He watches her as he snaps the tape into the deck, one arm up against the half-open window as she drives. A jaunty country tune replete with a slide guitar plays out of the Falcon’s dash, one half of the stereo fucked by the dying left-hand speaker. _Of course_ his dad would have this tape—he’s surprised there aren’t multiple copies, falling out of cabinets or tumbling into his lap from the sun visor. 

It’s weird being here, even after hours spent cramped into what had felt like the world’s biggest passenger seat once. The smell has changed over several decades, probably thanks to the fact that Chewie and Lando aren’t hot-boxing in the back.

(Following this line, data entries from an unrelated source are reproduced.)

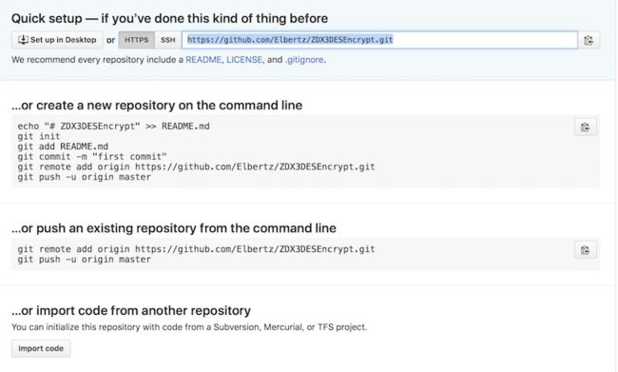
Task: Open the README link
Action: coord(203,60)

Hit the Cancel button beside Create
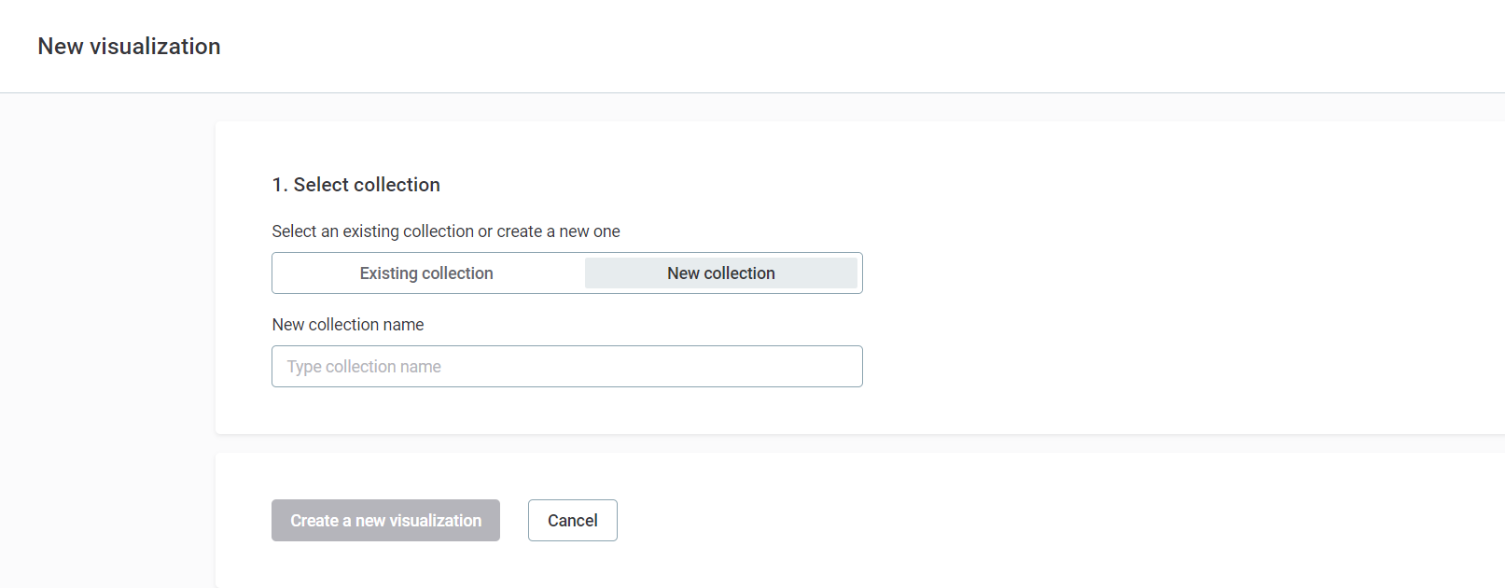pyautogui.click(x=572, y=521)
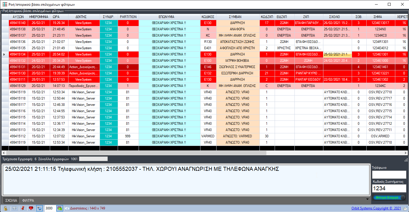Expand the tab panel dropdown arrow
The image size is (409, 212).
coord(367,199)
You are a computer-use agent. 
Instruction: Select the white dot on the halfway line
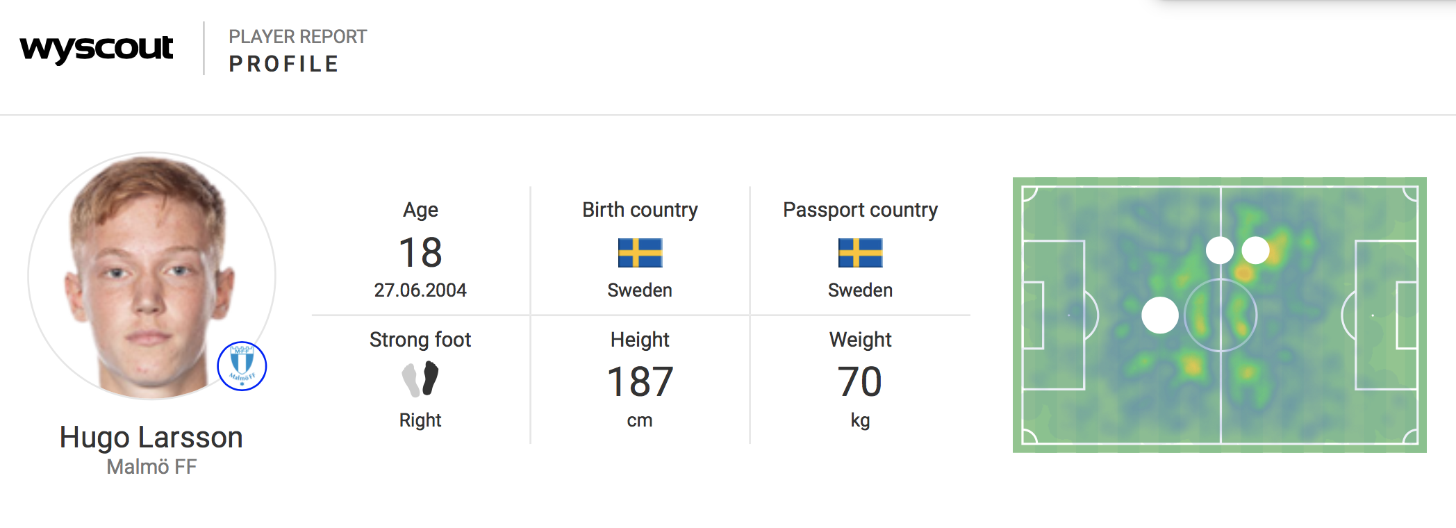click(x=1220, y=250)
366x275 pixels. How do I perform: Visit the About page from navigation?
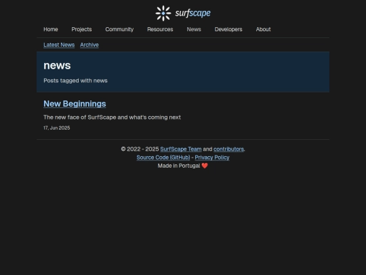click(263, 29)
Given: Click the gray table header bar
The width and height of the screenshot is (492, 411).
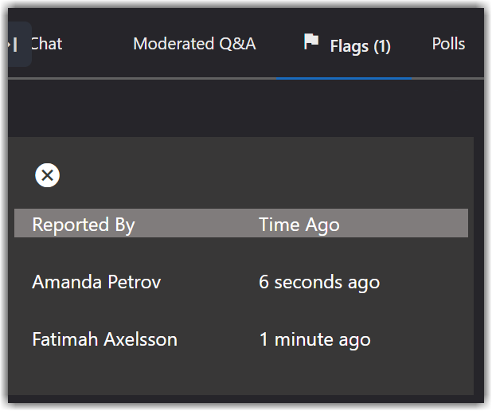Looking at the screenshot, I should coord(241,223).
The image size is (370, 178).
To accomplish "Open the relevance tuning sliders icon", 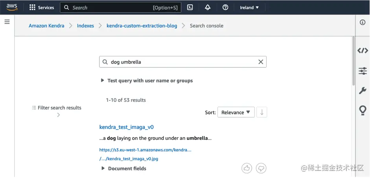I will point(363,71).
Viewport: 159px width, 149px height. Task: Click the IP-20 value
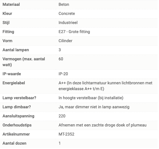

Watching a smile break out on Rey’s face as she recognizes the album is like seeing the sun come free of the clouds still shadowing the desert after they’d escaped Coronado National Forest—more cactus than trees. It’s a light so bright he can almost feel the heat from it. 

“I wouldn’t have pegged you for a Neil Young fan,” she says, still focused on the highway. Her eyes are hidden behind his thick black sunglasses; she’d lost hers somewhere along the way and now they shared his, laughing every time they had to pull them from each other’s face. 

“Who isn’t?” Ben replies, a hint of bitterness in his tone. “My uncle drilled this album into me until I started calling him the ‘Emperor of Wyoming’.”

“Didn’t you live with your uncle?” Rey asks, head flicking to look at him. She always perks up when he mentions his family, right before she makes sure not to seem too eager. Ben can’t blame her for being curious; outside of a VH1 special, they may as well have been abstract concepts rather than real, flesh-and-blood people.

“In Montana.” He stretches to try and act cool, although her eyes are back on the road.

“What happened?” She hadn’t missed the defense in his tone—it was impossible to hide it from her. Maybe he’s just sleep-deprived, still feeling the languid high of hours spent with her body and voice against his cheek. They’d finally found a hazy kind of slumber, where he’d woken over and over again to a pleasure-pain in his chest at the reality that he was holding someone after years of sleeping alone.

“He was sponsoring a private Christian school in Bozeman.” Ben’s voice wavers. “Temple Academy. My parents thought it would be helpful for me to get out of the city, away from everything. It was good, for a while.”

“Were you religious?” Her question is free of any humor or judgment, completely genuine.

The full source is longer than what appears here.